Source: North Carolina Health News
The lack of diversity in clinical trials can have significant consequences for public health – resulting in drugs, treatments, diets, and surgeries that are less effective for underrepresented populations.
An analysis of 32,000 individuals who participated in new drug trials in the US during 2020 showed that only 8% were Black, 6% Asian, 11% Hispanic and 30% were age 65 and older – showing the underrepresentation of diverse populations in clinical trials.
A new coalition, called THIS-NC, hopes to make health care research more inclusive by working with providers who provide care to historically underrepresented communities.
Organizations affiliated with the coalition include North Carolina Central University, the North Carolina Rural Health Leadership Alliance and the North Carolina Association of Free and Charitable Clinics.

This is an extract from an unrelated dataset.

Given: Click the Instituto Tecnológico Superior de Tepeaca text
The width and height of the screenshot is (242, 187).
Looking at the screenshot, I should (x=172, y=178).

April Cook, chair of THIS-NC’s board of directors, stated that the 70 free and charitable clinics represented by her association, serve an uninsured population that “typically doesn’t have a voice.”

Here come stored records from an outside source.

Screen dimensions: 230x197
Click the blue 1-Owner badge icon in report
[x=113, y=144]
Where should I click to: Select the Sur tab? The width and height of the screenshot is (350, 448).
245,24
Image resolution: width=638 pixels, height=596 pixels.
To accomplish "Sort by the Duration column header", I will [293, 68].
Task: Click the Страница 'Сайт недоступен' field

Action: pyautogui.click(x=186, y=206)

“They’re just not heard a lot of the time except within the walls of the safety net,” Cook told NC Health News. “They have very complex challenges that they face on a daily basis, but they’re often not even included in the research.”
Although improving diversity in clinical trials is essential to produce better results, medical research has a long history of discrimination and unethical practices. According to NC Health News, the most infamous examples are the Tuskegee Syphilis Study on Black men in Alabama, or the use of cancer cells harvested from Henrietta Lacks in research without consent or compensation from her and her family.
“If you think about the history of clinical trials and certain populations over the years, there’s a real reason for that mistrust,” Becca Hayes, director of health research equity for the North Carolina Community Health Center Association, told NC Health News. “Even if people are not completely aware of which study it was and what year it happened, it’s just ingrained — and it should be.”
Through a partnership with North Carolina Central University and free clinics and federally qualified health centers, the coalition, researchers, and associates hope to look for ways they can work together to address systemic inequities in health research.
“We don’t have billions of dollars,” Deepak Kumar, a cancer biologist and health equity researcher at North Carolina Central University, told NC Health News. “But we hope that if we join hands and come together, then we will be at least able to sit at the same table and advocate for our population.”